Objective: We performed a case-control study to evaluate the role of IL-18-07C/A (rs1946518) and -137G/C (rs187238) polymorphisms in the development of breast cancer.
Methods: A total of 305 breast cancer patients and 305 healthy controls were recruited between May 2015 and May 2016. The genotyping of IL-18 -607C/A and -137G/C polymorphisms was carried out by an iPlex GOLD SNP genotyping analysis using the Sequenom MassARRAY® System.

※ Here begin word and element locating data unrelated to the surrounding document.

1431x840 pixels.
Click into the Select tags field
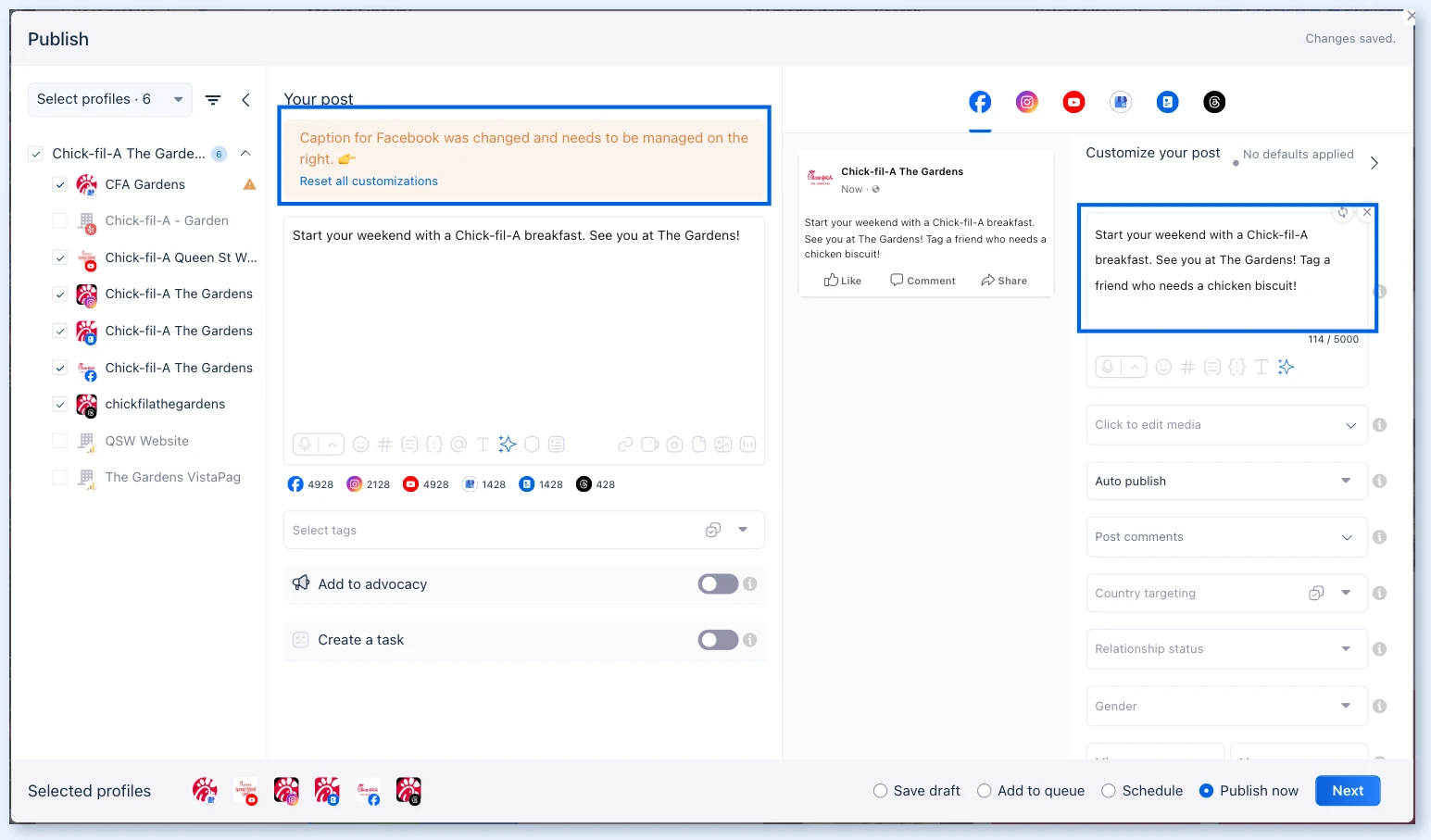[x=523, y=531]
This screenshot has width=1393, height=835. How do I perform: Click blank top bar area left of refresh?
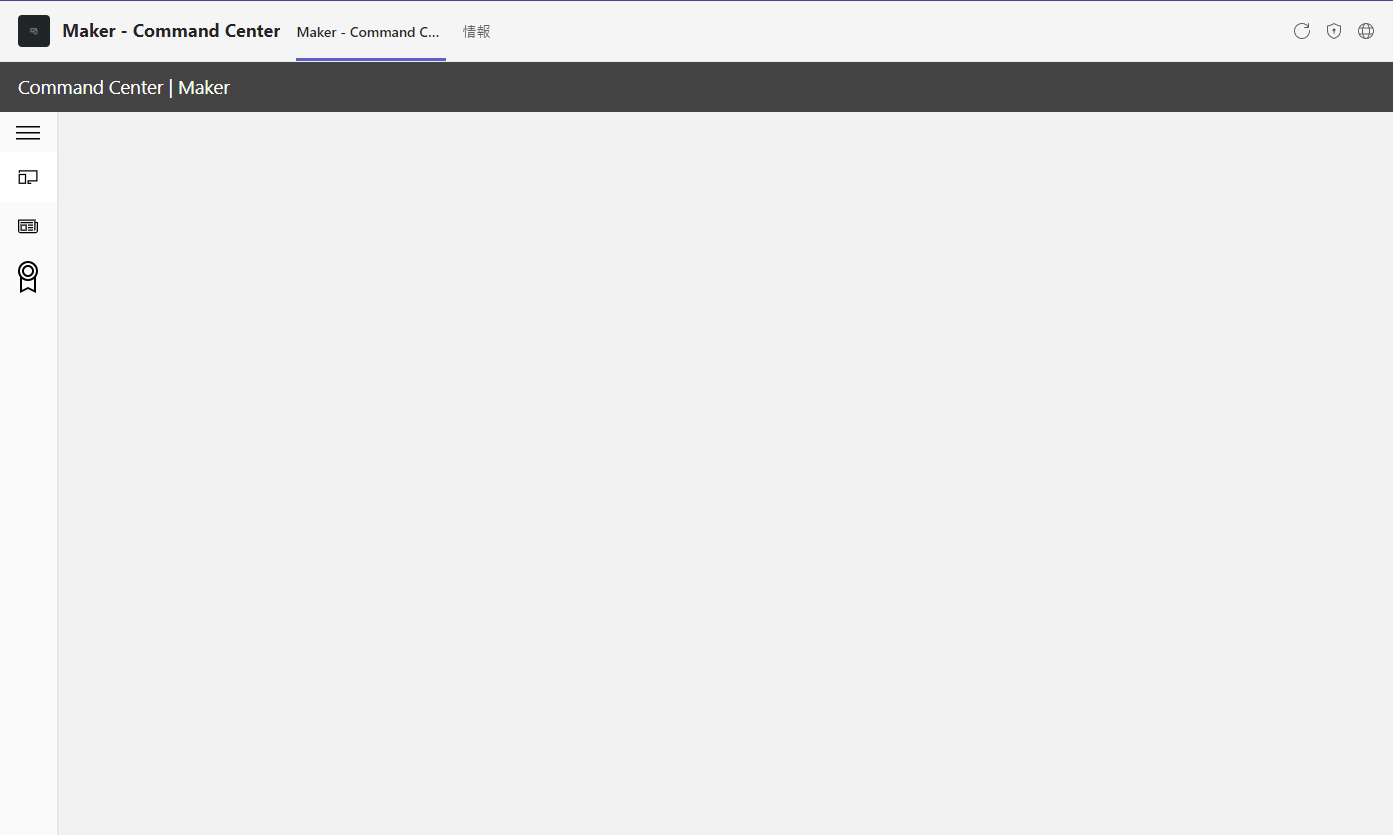click(900, 31)
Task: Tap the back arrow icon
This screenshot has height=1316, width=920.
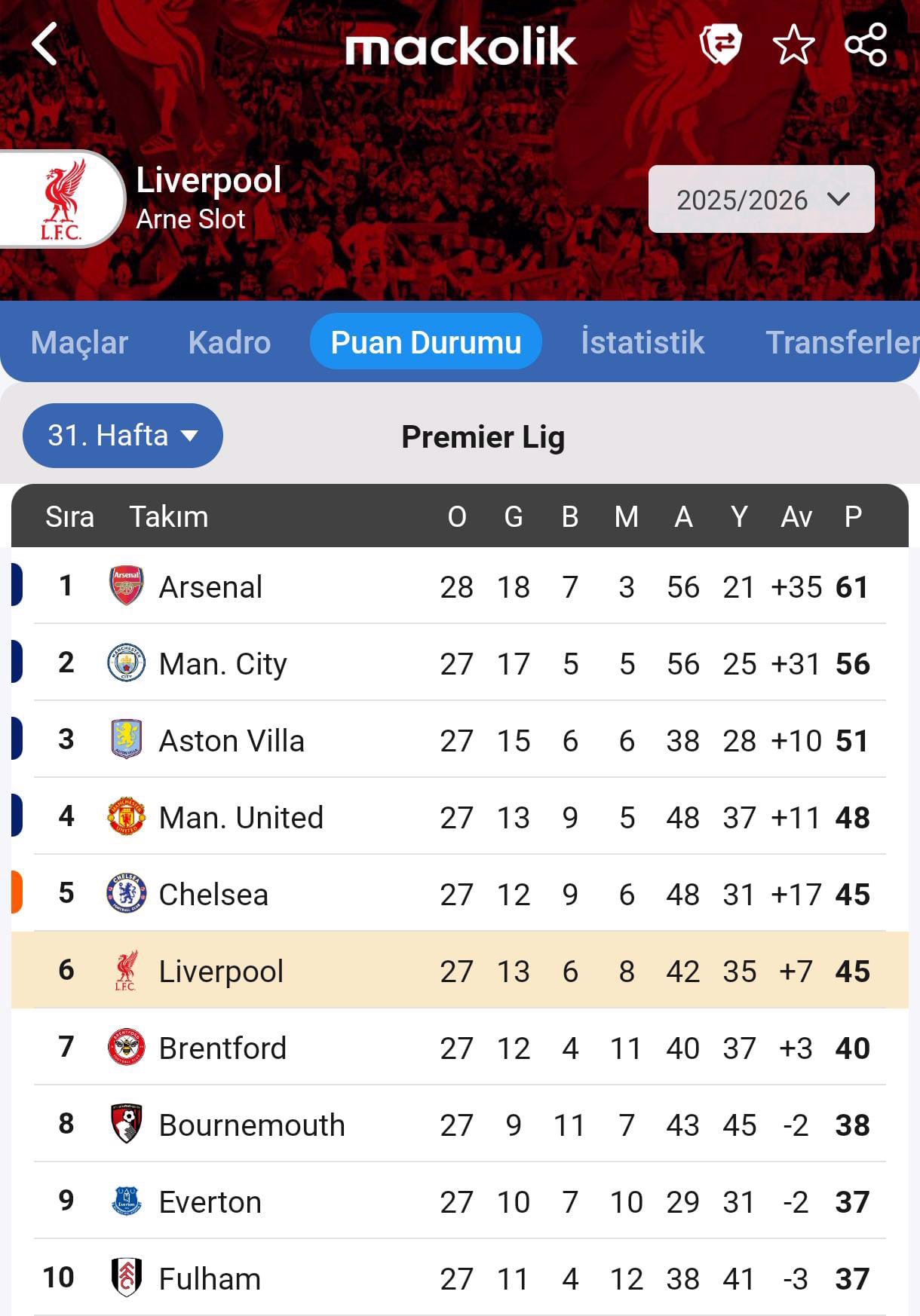Action: (x=45, y=44)
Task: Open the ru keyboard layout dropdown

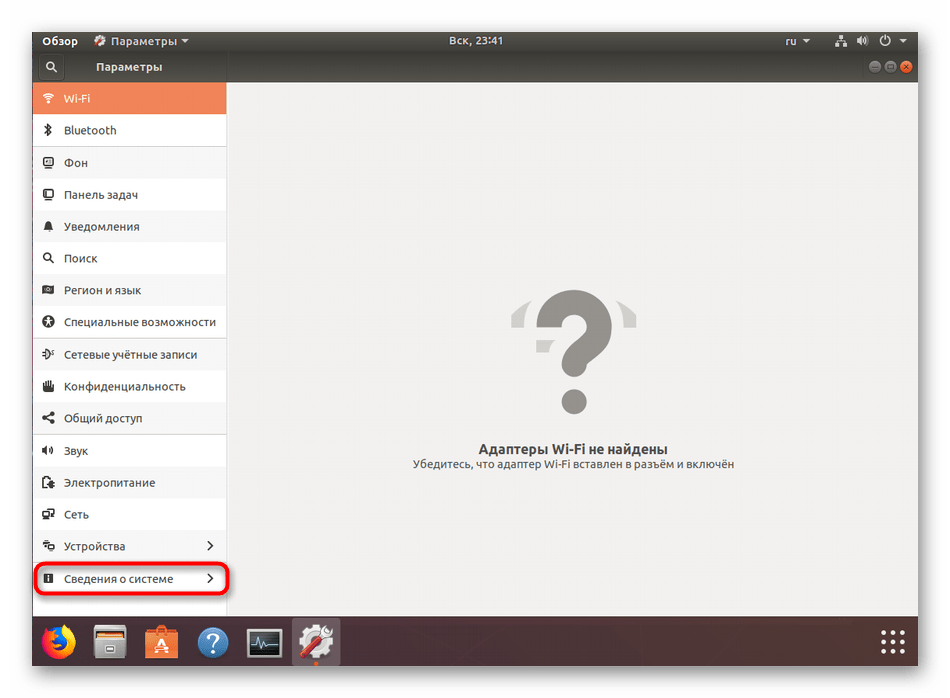Action: click(x=797, y=41)
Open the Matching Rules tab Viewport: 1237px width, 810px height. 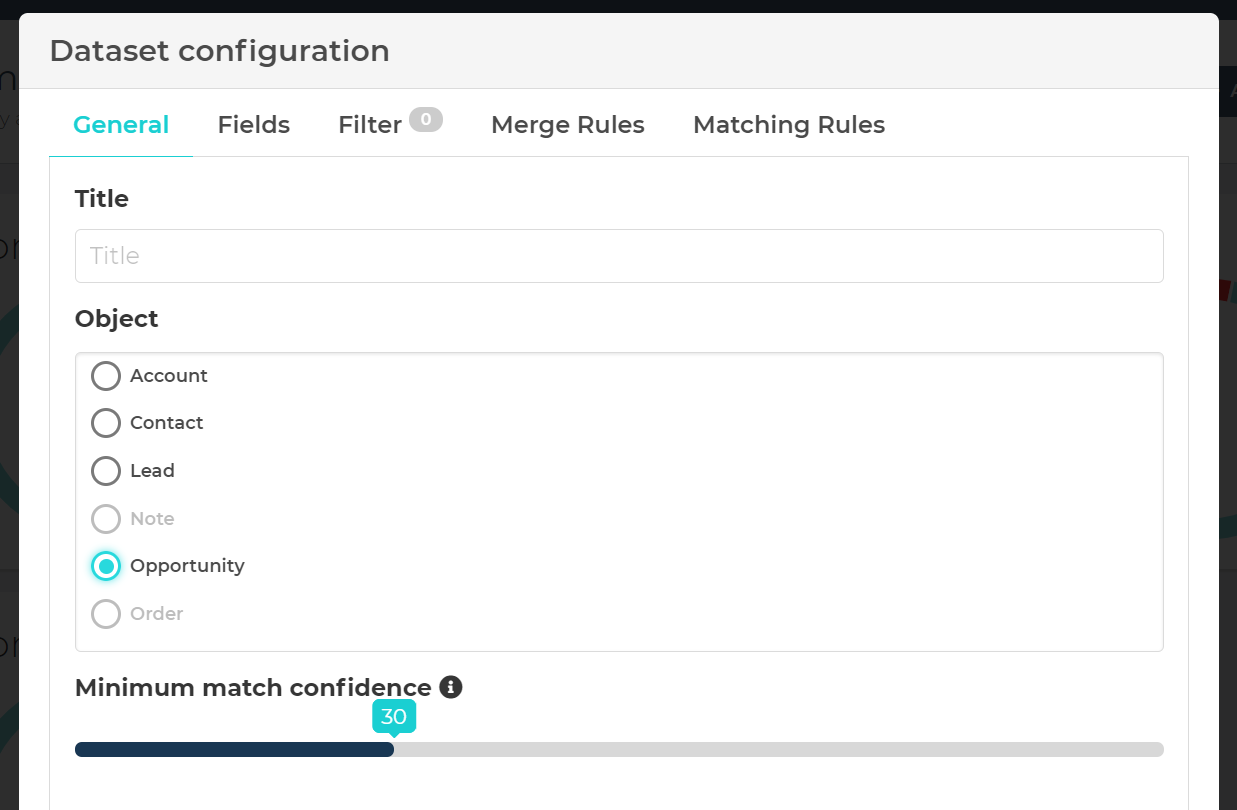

Results: We observed that the CC genotype of IL-18 -607C/A was associated with breast cancer risk (OR=1.80, 95%CI=1.06-3.07), when compared with the CC+CA genotype. The CC genotype of IL-18 -137G/C had a 2.90 fold risk of breast cancer as compared to the CC genotype, and the CC genotype also showed an increased risk of breast cancer compared with the GG+GC genotype (OR=2.94, 95%CI=1.41-6.11). A completely linkage disequibrium was found between IL-18 rs1946518 and rs187238 (D’=1.00, r2=0.19). The A-C (OR=1.52, 95%CI=1.11-2.08) and C-G (OR=0.79, 95%CI=0.62-0.99) haplotypes were associated with breast cancer risk.
Conclusion: We found that IL-18 -607C/A and -137G/C polymorphisms and haplotypes contribute to increase the breast cancer risk.